> **Problem**:
Reproduce the records word for word, from the first line to the line containing "新牌故事 (742, 101)".
# # # #
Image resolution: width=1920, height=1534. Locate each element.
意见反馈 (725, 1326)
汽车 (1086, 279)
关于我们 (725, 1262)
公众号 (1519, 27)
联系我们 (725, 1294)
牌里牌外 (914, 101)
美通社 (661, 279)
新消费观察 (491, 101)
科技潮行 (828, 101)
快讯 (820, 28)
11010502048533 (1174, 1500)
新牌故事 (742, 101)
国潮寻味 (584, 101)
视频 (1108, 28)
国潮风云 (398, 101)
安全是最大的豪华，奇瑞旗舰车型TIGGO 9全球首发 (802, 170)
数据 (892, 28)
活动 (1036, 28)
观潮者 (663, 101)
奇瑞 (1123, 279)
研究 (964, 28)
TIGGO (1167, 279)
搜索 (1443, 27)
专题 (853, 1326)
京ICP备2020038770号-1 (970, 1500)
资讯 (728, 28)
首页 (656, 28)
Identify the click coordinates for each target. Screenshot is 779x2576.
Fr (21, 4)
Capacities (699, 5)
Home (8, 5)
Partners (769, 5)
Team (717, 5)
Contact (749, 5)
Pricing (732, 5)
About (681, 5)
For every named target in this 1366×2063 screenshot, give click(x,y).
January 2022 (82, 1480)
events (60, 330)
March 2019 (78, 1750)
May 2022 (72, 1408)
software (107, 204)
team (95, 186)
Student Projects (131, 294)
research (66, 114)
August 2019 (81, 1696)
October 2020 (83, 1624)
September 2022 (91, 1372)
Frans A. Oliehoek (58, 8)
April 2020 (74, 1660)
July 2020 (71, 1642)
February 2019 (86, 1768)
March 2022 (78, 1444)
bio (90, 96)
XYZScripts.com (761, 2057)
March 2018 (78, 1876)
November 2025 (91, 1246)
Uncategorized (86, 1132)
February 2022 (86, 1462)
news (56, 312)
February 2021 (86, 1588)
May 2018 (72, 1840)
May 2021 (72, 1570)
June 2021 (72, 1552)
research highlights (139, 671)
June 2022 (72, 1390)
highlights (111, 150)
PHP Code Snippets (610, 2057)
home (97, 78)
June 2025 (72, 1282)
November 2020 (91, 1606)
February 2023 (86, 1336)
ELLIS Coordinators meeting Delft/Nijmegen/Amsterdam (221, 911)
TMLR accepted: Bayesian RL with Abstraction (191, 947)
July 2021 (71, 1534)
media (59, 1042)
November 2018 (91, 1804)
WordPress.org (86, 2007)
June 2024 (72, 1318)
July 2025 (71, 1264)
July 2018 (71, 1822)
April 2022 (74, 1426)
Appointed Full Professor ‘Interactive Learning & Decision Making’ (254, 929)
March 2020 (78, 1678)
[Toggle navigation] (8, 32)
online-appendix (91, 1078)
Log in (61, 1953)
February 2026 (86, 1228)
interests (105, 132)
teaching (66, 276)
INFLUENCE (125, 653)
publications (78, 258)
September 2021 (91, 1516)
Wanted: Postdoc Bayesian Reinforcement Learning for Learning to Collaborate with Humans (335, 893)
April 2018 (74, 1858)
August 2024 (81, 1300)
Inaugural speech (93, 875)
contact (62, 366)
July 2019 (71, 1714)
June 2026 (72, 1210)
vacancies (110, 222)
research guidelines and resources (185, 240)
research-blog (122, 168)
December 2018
# # # #
> **Solved exercise**:
Image resolution: width=1920, height=1534. Locate each element.
意见反馈 (725, 1326)
汽车 (1086, 279)
关于我们 (725, 1262)
公众号 (1519, 27)
联系我们 (725, 1294)
牌里牌外 (914, 101)
美通社 (661, 279)
新消费观察 (491, 101)
科技潮行 (828, 101)
快讯 (820, 28)
11010502048533 (1174, 1500)
新牌故事 (742, 101)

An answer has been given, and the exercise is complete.